The Observer Daemon

If you're still with me here, it's because you have the other components up and running, and you want to be automatically notified on the goings on of the Arborist node tree. This is where the Observer daemon comes into the mix -- it's job is to bundle up your selections and frequency timers, and subscribe to events as they happen at the Manager. When a matching event takes place, the Manager publishes it to all interested observing parties.

It has a few specific roles:

Lets set up a playground file for examples again -- this all should be familiar by now!

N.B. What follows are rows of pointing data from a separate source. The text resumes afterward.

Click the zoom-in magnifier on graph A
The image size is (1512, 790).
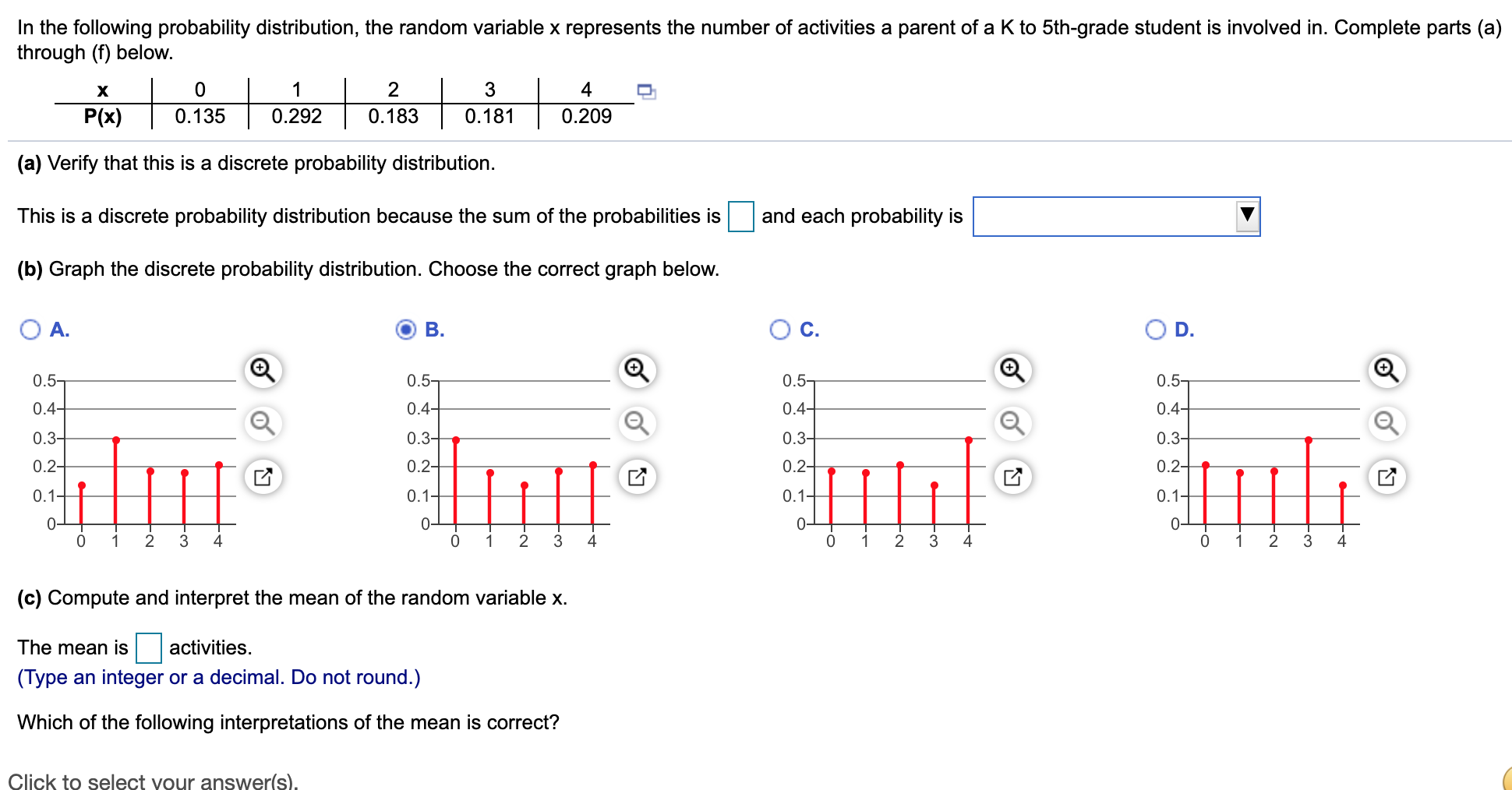click(263, 370)
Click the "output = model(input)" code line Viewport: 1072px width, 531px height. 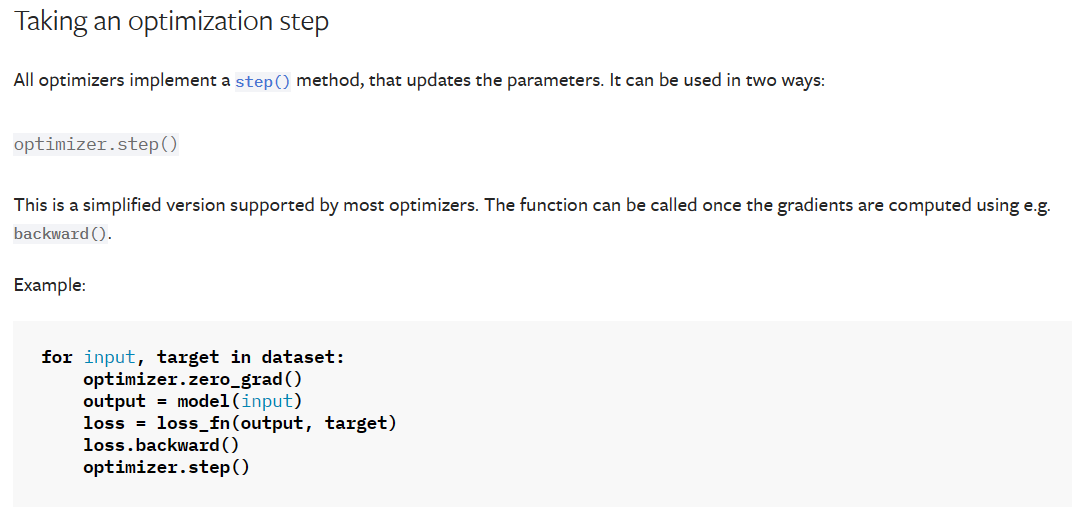192,401
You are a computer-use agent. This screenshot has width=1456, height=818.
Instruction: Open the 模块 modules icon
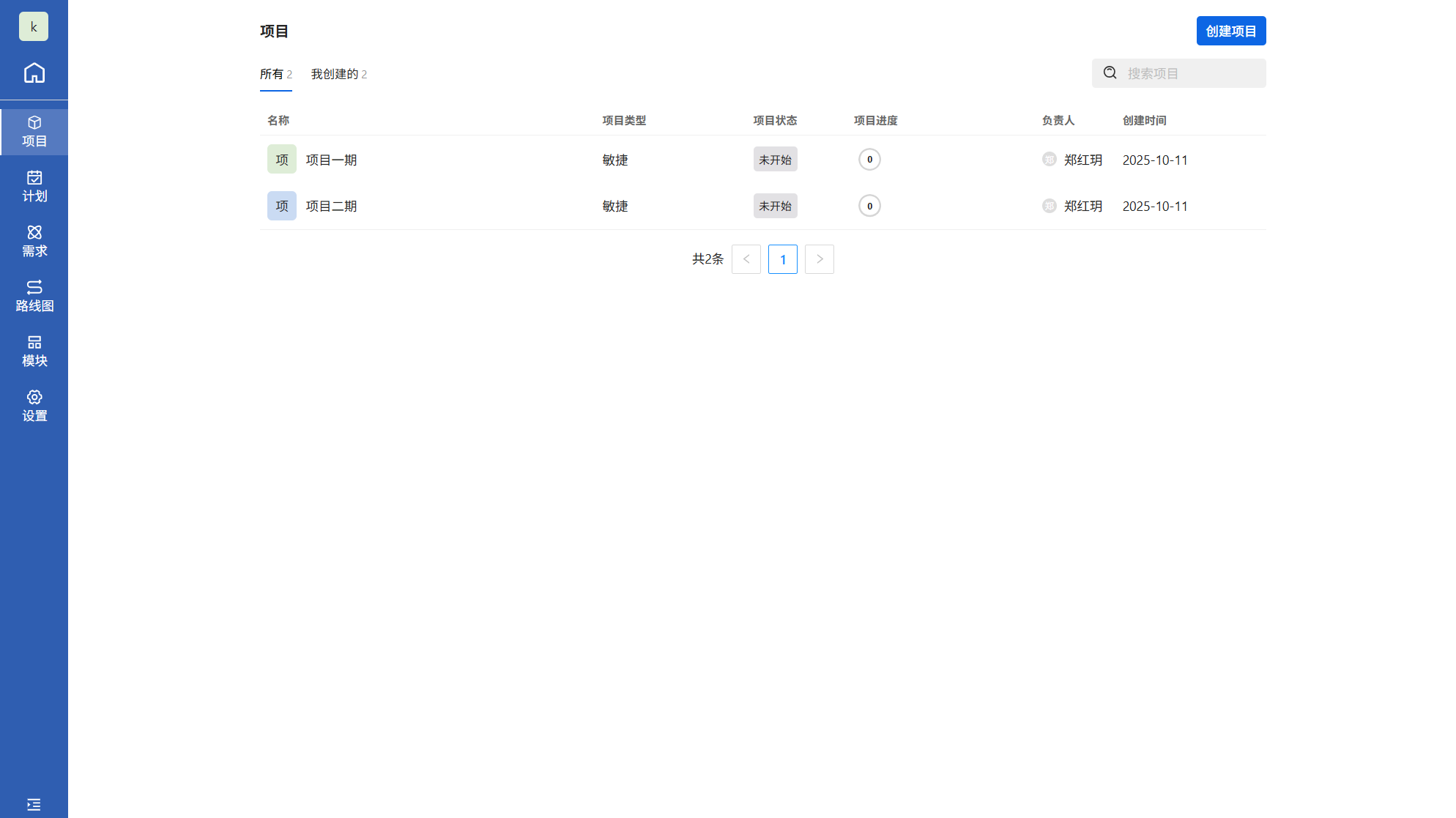pos(34,351)
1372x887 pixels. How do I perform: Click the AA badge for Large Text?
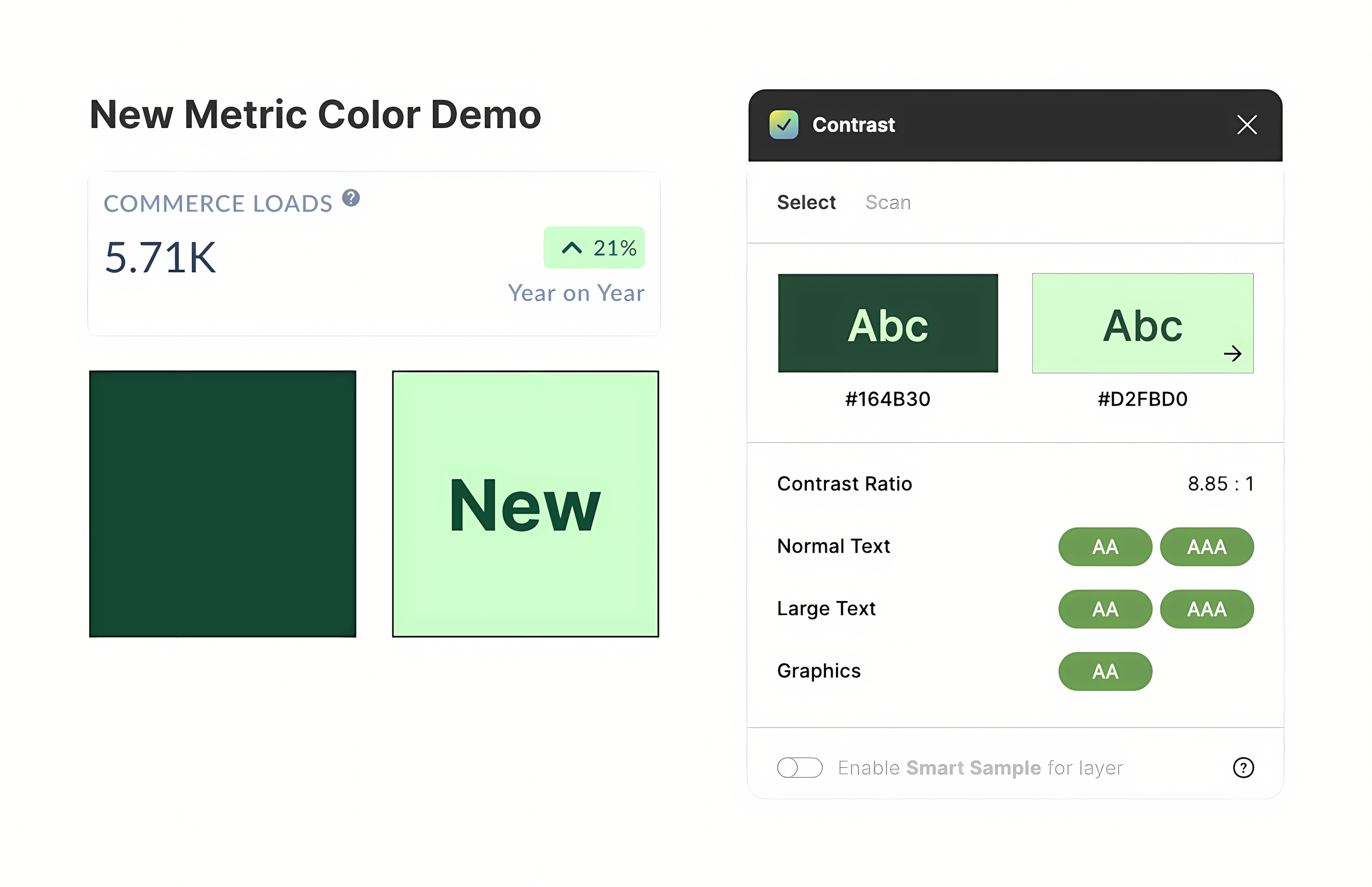click(1105, 608)
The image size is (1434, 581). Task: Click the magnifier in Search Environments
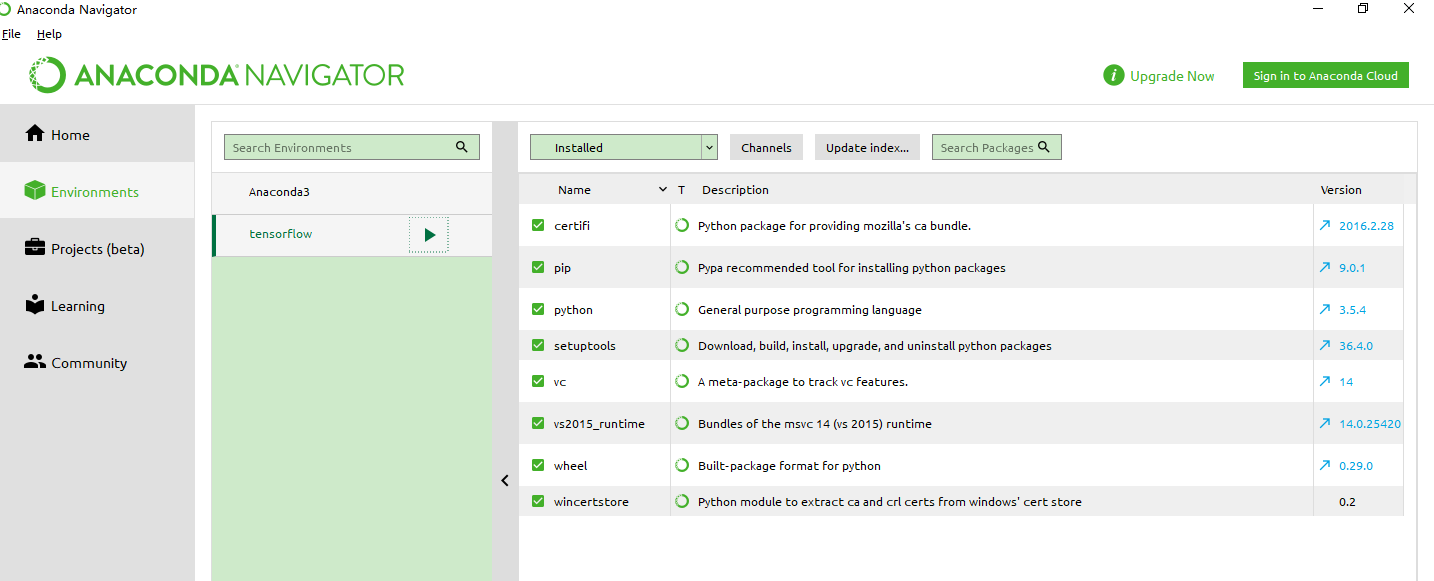[x=462, y=147]
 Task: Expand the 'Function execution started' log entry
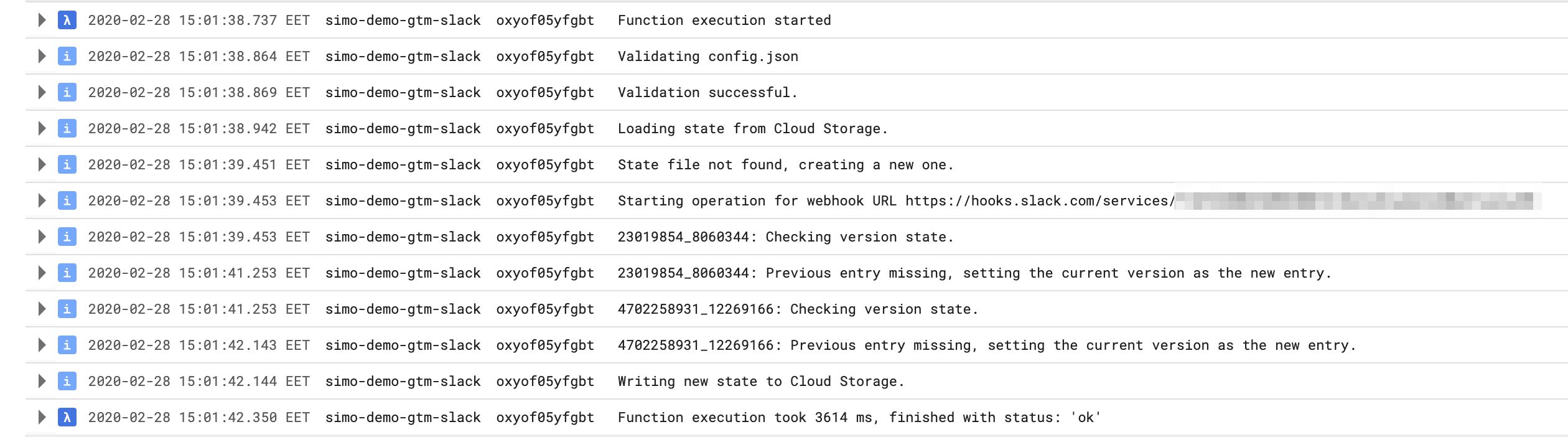[x=42, y=21]
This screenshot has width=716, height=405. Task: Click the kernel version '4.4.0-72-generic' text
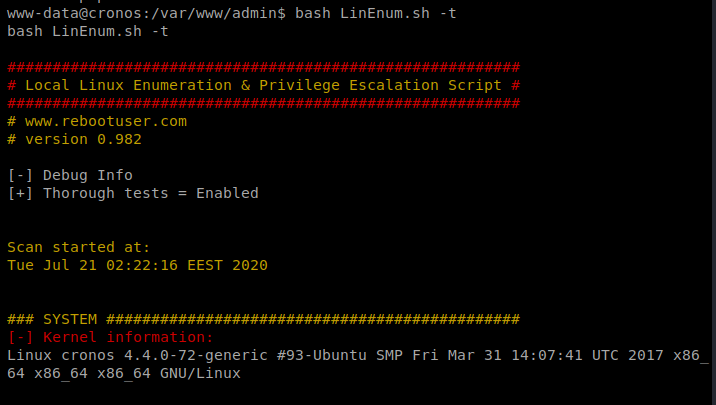coord(196,355)
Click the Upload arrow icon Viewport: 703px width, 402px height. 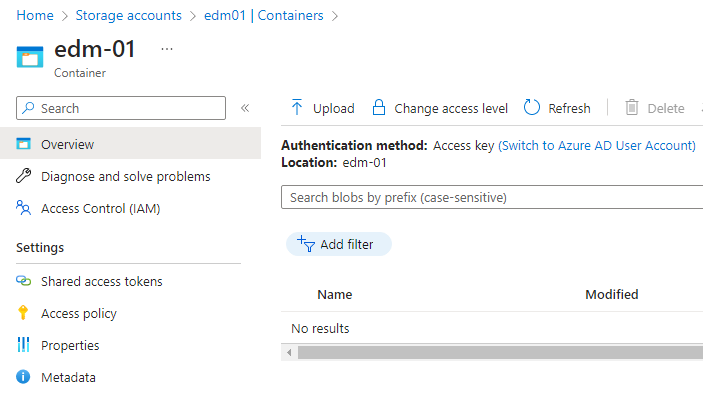297,108
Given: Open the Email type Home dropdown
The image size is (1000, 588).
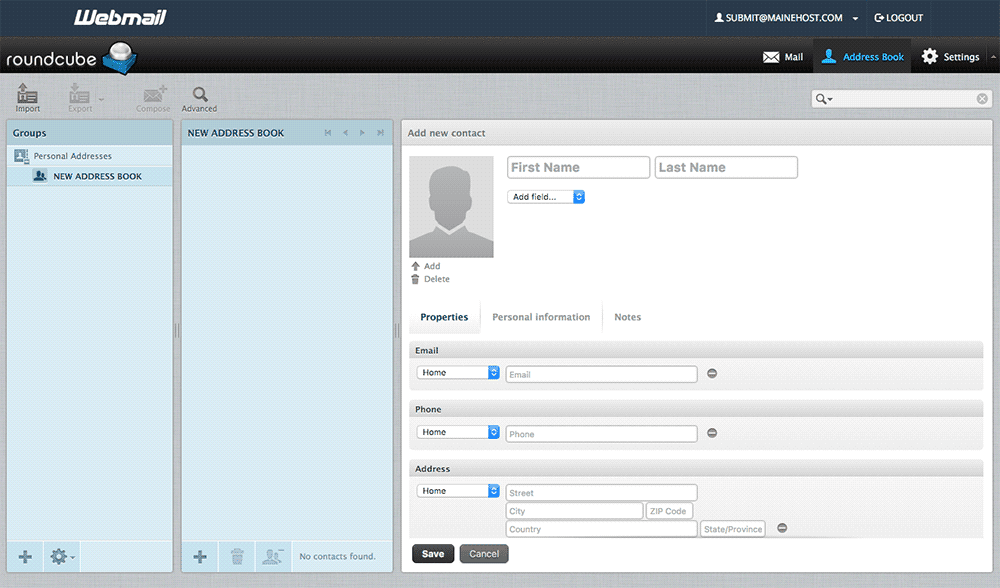Looking at the screenshot, I should (x=458, y=373).
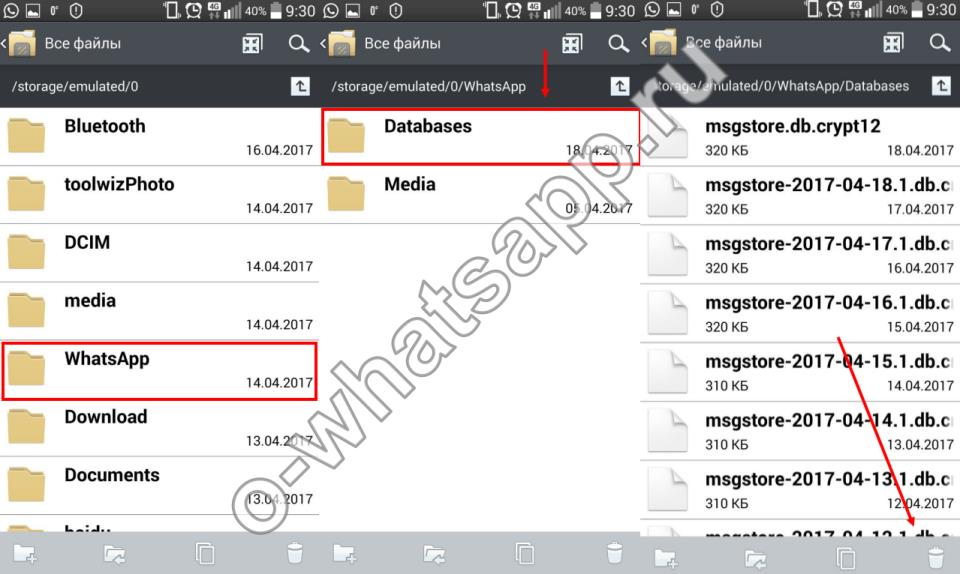Image resolution: width=960 pixels, height=574 pixels.
Task: Tap move folder icon in right panel
Action: (756, 558)
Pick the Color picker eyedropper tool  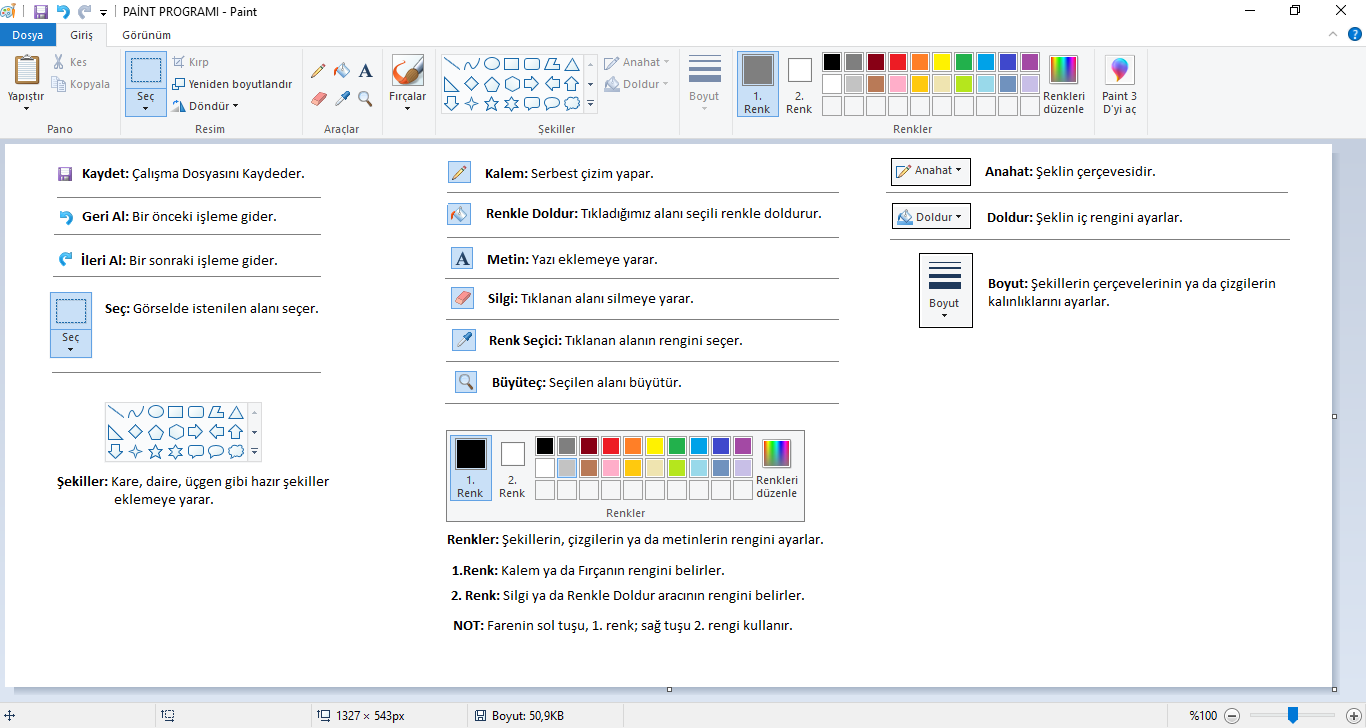point(342,98)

Assuming you're still in /usr/local/arborist...

mkdir observers
touch observers/example.rb

Then start it up with arborist start <component> <source>.

arborist -c config.yml -l info start observers observers
[2016-10-06 17:05:15.563959 12721/main]  info {} -- Loading config from # with defaults for sections: [:logging, :arborist].
[2016-10-06 17:05:15.621350 12721/main]  info {Arborist::Observer} -- Loading observer file observers/example.rb...
[2016-10-06 17:05:15.621572 12721/main]  info {Arborist::Client:0x2fc2d88} -- Connecting to the event socket "ipc:///tmp/arborist_events.sock"
[2016-10-06 17:05:15.621622 12721/main]  info {} -- Using ZeroMQ 4.0.3/CZMQ 2.0.1

Like the other daemons, restart the Observer as we make changes to see them take effect -- and we'll start out with demonstrating a simplistic case.

Observers 101

The Arborist Manager has events bubbling around all over the place. When nodes have their attributes updated and their states change, they broadcast to their children, propagate to their parents, and publish to their subscribers. Because Arborist stores state as a tree, if you wanted to listen to all events, you can simply subscribe to the root node, and catch everything that is propagating upwards.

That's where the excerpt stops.